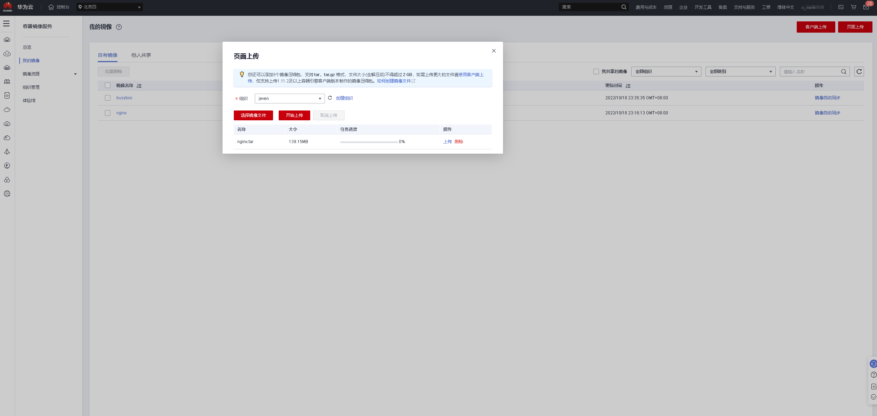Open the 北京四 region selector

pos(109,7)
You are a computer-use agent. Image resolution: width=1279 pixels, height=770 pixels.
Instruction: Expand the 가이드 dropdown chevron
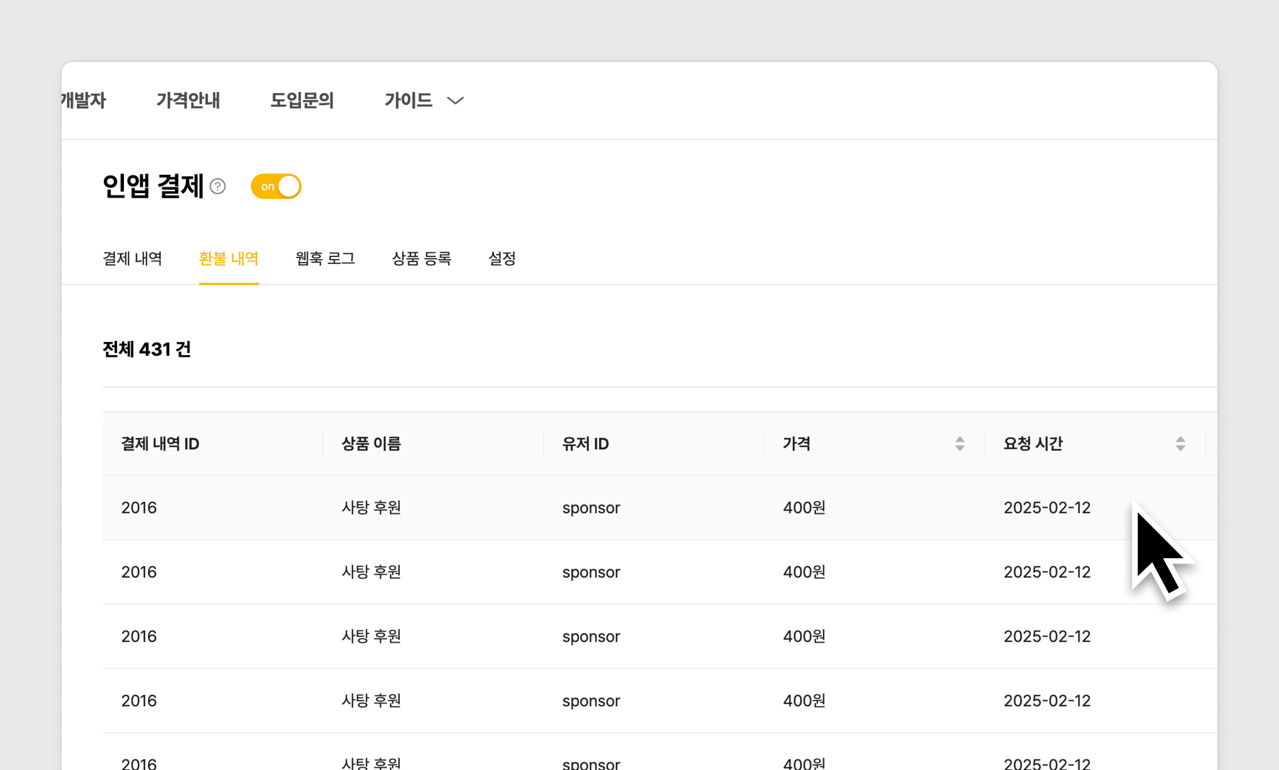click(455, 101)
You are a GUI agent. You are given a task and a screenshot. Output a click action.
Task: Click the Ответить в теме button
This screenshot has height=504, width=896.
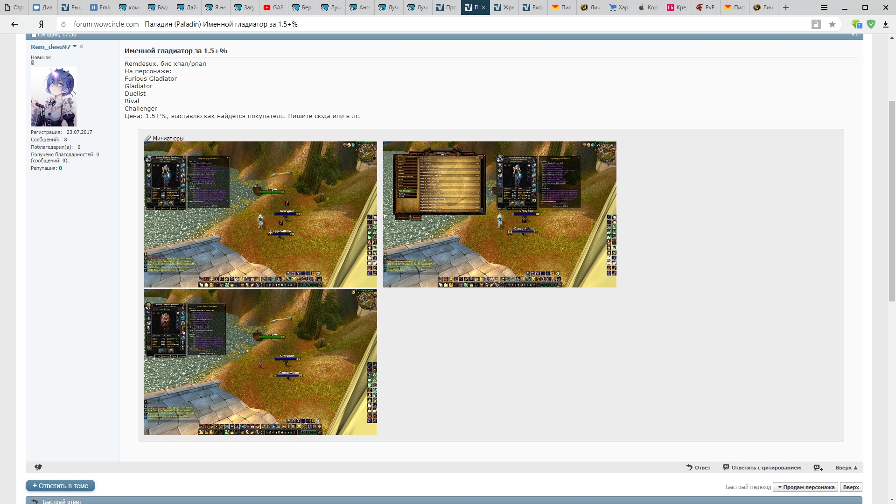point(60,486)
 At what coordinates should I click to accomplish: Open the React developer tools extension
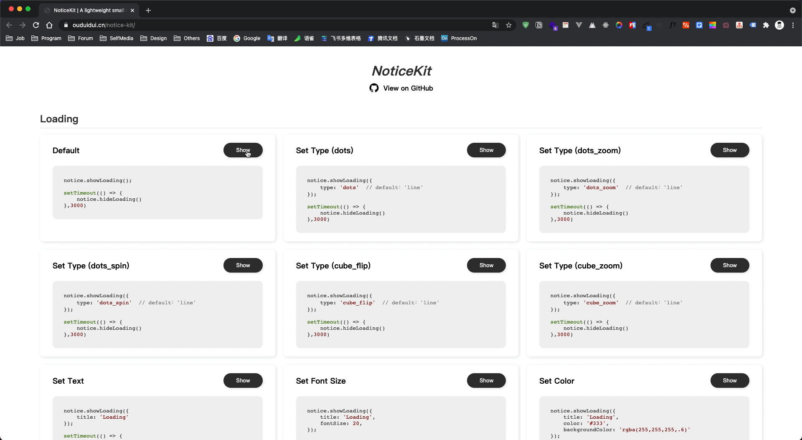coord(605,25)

== == ==

- _WHAT YOU HAVE TO DO_: With pictures omitted, reproduce exactly the lines from the line containing "At what coordinates" through the end of the data above.

- _FINISHED EXERCISE_:
 At what coordinates should I click to accomplish: Open the React developer tools extension
coord(605,25)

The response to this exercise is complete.